I walked outside this morning and looked up into the sky. There was a scattering of thin clouds to create a slightly overcast day, otherwise it was the same brilliant blue sky I expect to see everyday I walk outside here in Arizona. Today though, what I saw was different.
The vastness of that blue sky not withstanding, I did not see an infinite sea full of possibilities. What I saw was a shell, like the inside of an eggshell had been painted with a sky. It felt so close, so confining, as though I could simply reach out and touch it, reach through it to the wide open space on the other side. Yet, it was obviously not to be.
All around us lies an infinite space, reaching further than any of us could possibly hold at once in our finite imaginations. Possibility, knowledge, wonder, new places and new homes, all there so disgustingly close and yet so dishearteningly far away. What could I do, I realized, there is no longer any recognizable space program. The fires of exploration have dimmed, we no longer desire to leave the safety of home, to set forth into the unknown and possibly unknowable for no better reason than we could and it was there.

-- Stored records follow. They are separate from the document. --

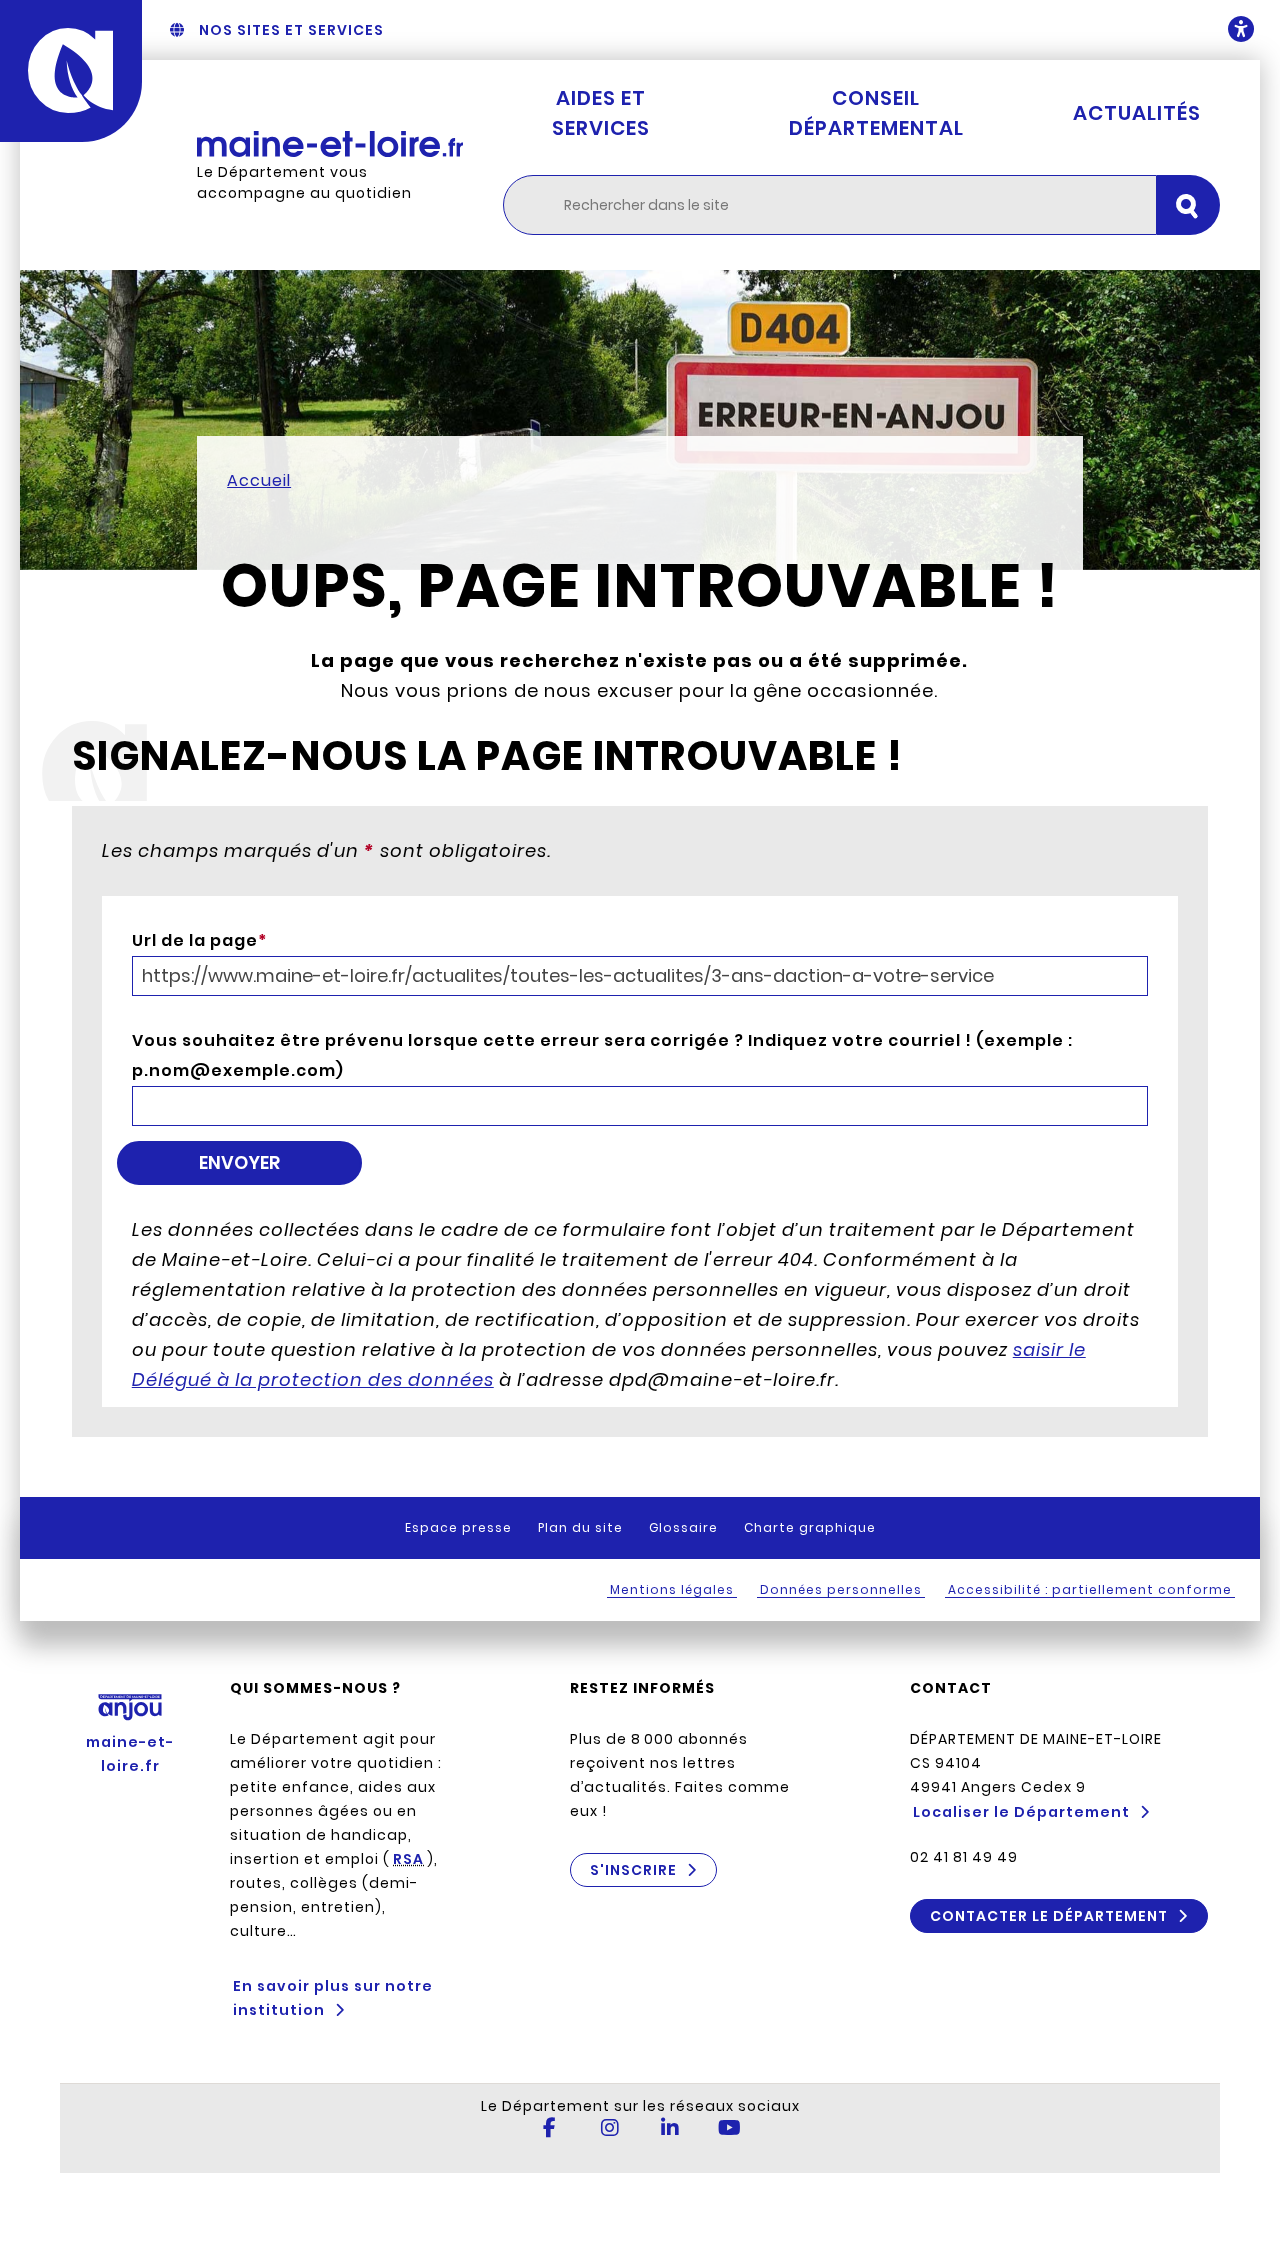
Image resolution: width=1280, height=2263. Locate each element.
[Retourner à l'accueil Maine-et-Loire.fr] (330, 144)
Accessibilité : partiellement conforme (1090, 1589)
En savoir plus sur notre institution (333, 1998)
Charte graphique (810, 1527)
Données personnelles (841, 1589)
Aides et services (601, 113)
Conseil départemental (876, 113)
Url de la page (199, 940)
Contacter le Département (1049, 1916)
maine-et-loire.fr (130, 1754)
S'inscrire (633, 1870)
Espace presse (458, 1527)
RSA (408, 1859)
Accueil (259, 480)
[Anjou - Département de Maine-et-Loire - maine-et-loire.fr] (71, 71)
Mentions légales (672, 1589)
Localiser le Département (1021, 1812)
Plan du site (580, 1527)
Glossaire (683, 1527)
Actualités (1137, 113)
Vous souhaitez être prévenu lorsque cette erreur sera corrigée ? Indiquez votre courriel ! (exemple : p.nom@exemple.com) (602, 1055)
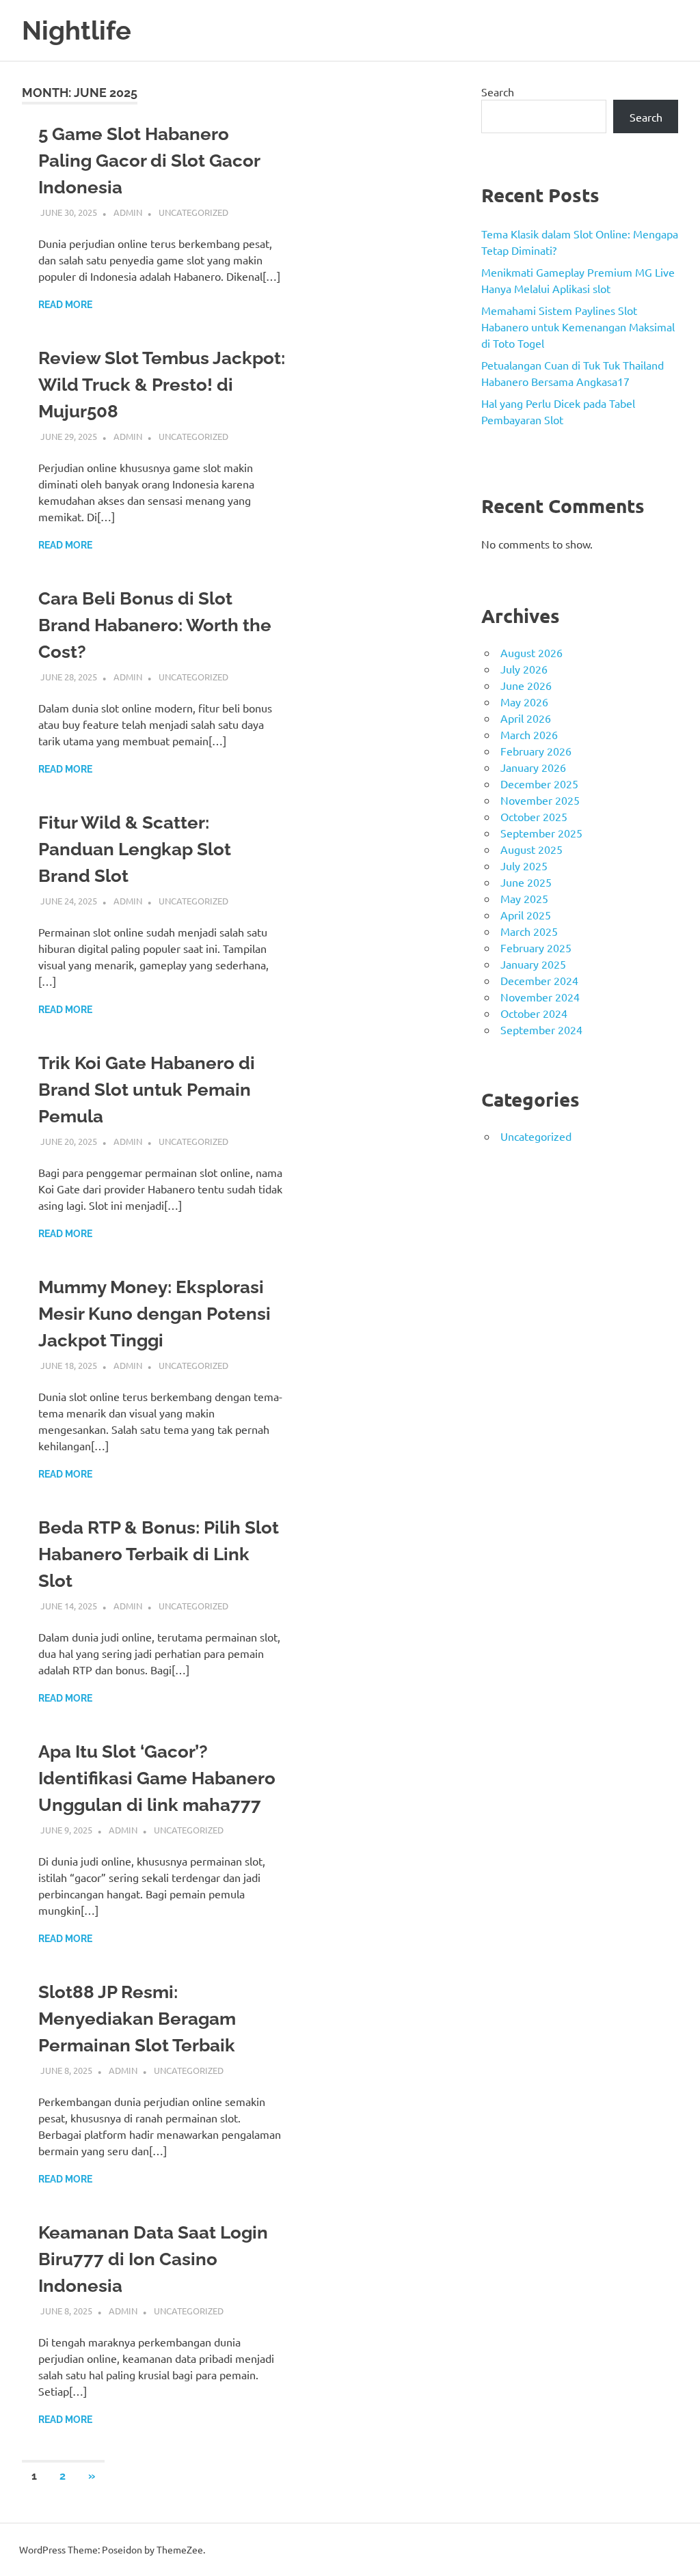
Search (497, 91)
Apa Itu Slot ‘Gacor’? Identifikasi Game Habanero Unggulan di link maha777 (156, 1778)
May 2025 (524, 898)
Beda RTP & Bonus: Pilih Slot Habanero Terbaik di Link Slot (158, 1554)
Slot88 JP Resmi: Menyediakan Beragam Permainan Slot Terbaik (137, 2018)
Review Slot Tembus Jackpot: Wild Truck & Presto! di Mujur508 (161, 384)
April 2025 (525, 915)
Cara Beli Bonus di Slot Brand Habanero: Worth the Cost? (154, 625)
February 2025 (535, 947)
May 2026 (524, 701)
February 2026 (535, 751)
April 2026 (525, 718)
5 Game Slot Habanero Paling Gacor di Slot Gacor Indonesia (149, 160)
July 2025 (524, 865)
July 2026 (524, 669)
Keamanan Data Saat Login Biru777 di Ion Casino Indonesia (153, 2259)
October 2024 (533, 1013)
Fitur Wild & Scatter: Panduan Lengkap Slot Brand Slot (134, 849)
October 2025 (533, 816)
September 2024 (541, 1029)
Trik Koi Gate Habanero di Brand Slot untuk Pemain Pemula (146, 1089)
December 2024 (539, 980)
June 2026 (526, 685)
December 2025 (539, 783)
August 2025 (531, 849)
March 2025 (529, 931)
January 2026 (533, 767)
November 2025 (540, 800)
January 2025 (533, 964)
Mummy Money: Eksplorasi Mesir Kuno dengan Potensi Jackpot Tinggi (154, 1314)
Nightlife (76, 30)
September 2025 (541, 833)
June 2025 (526, 882)
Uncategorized (193, 212)
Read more (65, 304)
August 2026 (531, 652)
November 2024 (540, 996)
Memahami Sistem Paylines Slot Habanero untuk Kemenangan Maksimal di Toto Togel (578, 326)
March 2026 (529, 734)
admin (127, 212)
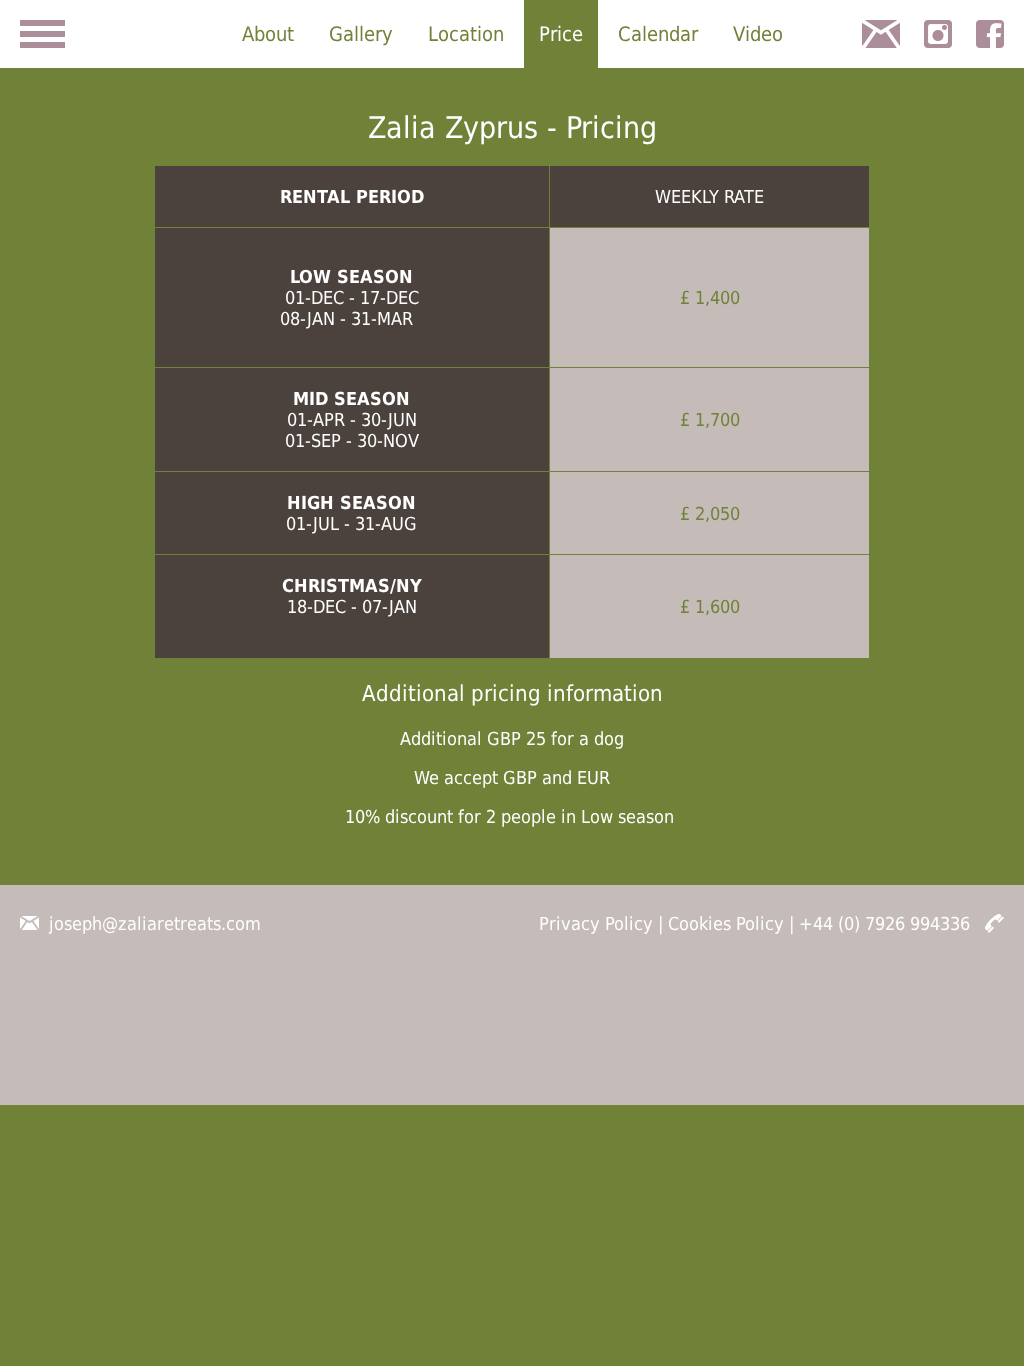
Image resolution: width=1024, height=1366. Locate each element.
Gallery (361, 34)
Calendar (658, 34)
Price (561, 34)
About (268, 34)
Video (758, 34)
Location (466, 34)
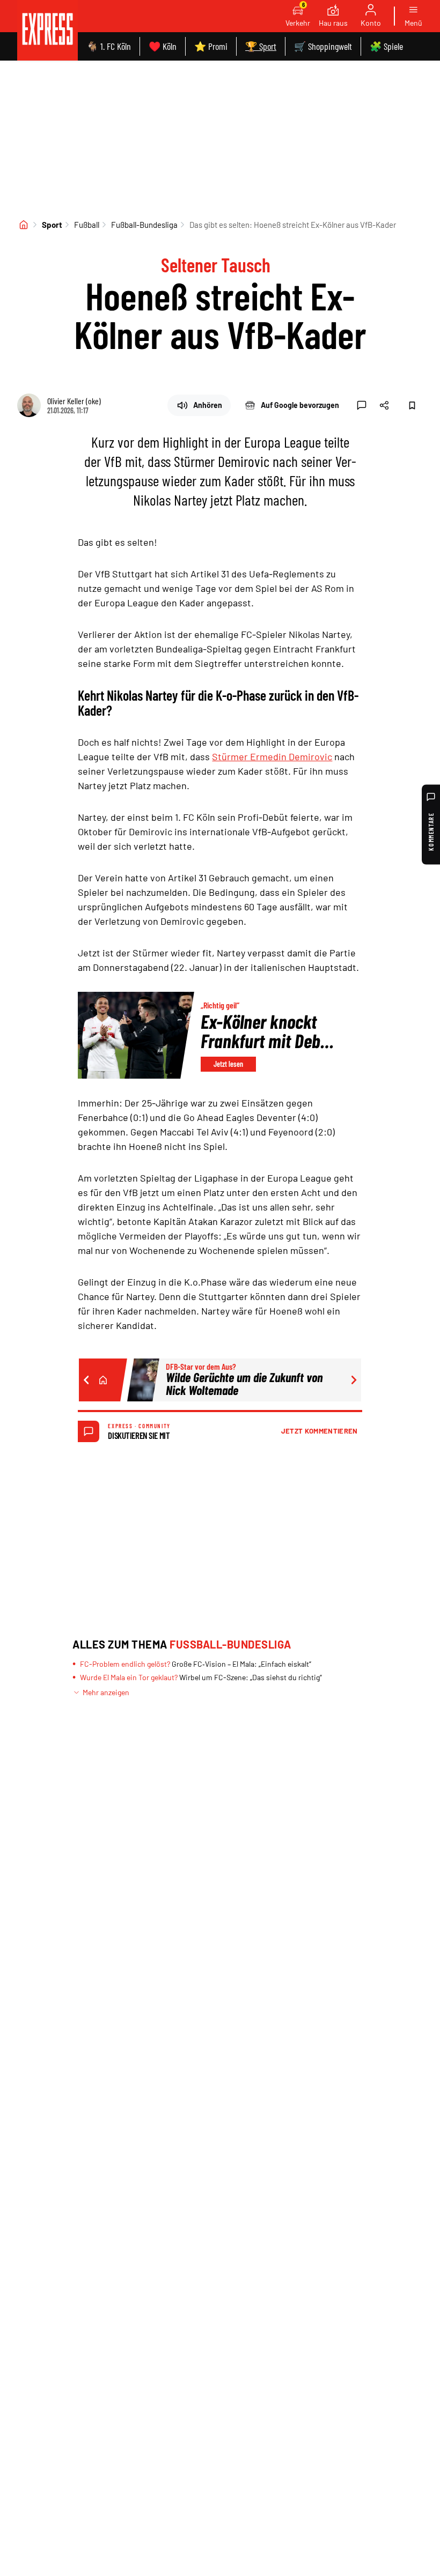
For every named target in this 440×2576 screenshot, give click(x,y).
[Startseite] (23, 224)
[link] (47, 30)
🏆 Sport (260, 46)
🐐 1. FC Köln (108, 46)
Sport (52, 224)
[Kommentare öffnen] (361, 405)
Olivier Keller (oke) (74, 401)
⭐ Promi (211, 46)
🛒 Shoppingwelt (323, 46)
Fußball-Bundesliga (144, 224)
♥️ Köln (163, 46)
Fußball (86, 224)
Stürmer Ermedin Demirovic (272, 756)
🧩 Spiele (386, 46)
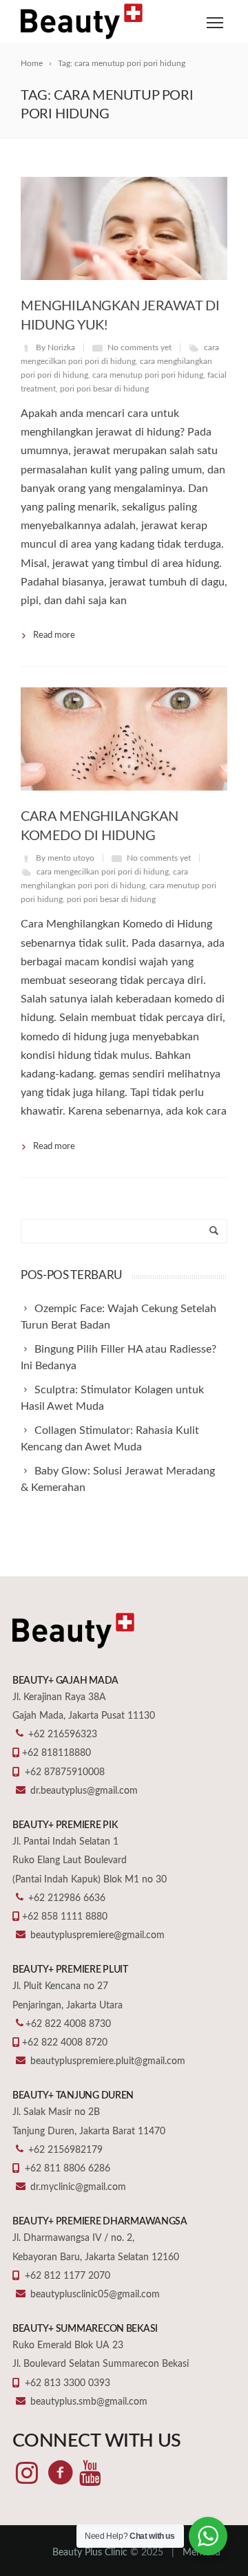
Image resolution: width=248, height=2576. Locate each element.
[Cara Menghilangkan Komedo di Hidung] (124, 739)
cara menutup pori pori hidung (147, 375)
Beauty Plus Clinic (89, 2552)
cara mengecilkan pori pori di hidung (103, 872)
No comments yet (139, 347)
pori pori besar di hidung (104, 389)
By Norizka (55, 347)
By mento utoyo (65, 858)
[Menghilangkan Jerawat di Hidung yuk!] (124, 228)
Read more (54, 635)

“But there are troubles here!” I have heard. Over and over, a weak minded refrain, it is not convenient, it is not easy, there is so much to worry about near at hand… There will always be troubles here. We exist for only a moment in this universe, both as individuals and as civilizations and species. When our time comes we cannot ask a respite, that our execution be stayed till we have seen all there was to see. A perfect moment does not exist, times without troubles are simply a mirage on the horizon. The key is to be aware of trouble and to press onwards in any case. Once you surrender your momentum and allow yourself to stall in life it is all to easy to find yourself falling beyond any hope of control.
*sigh*
It is a terrible gift to see what needs to be done, and have no means to do it with.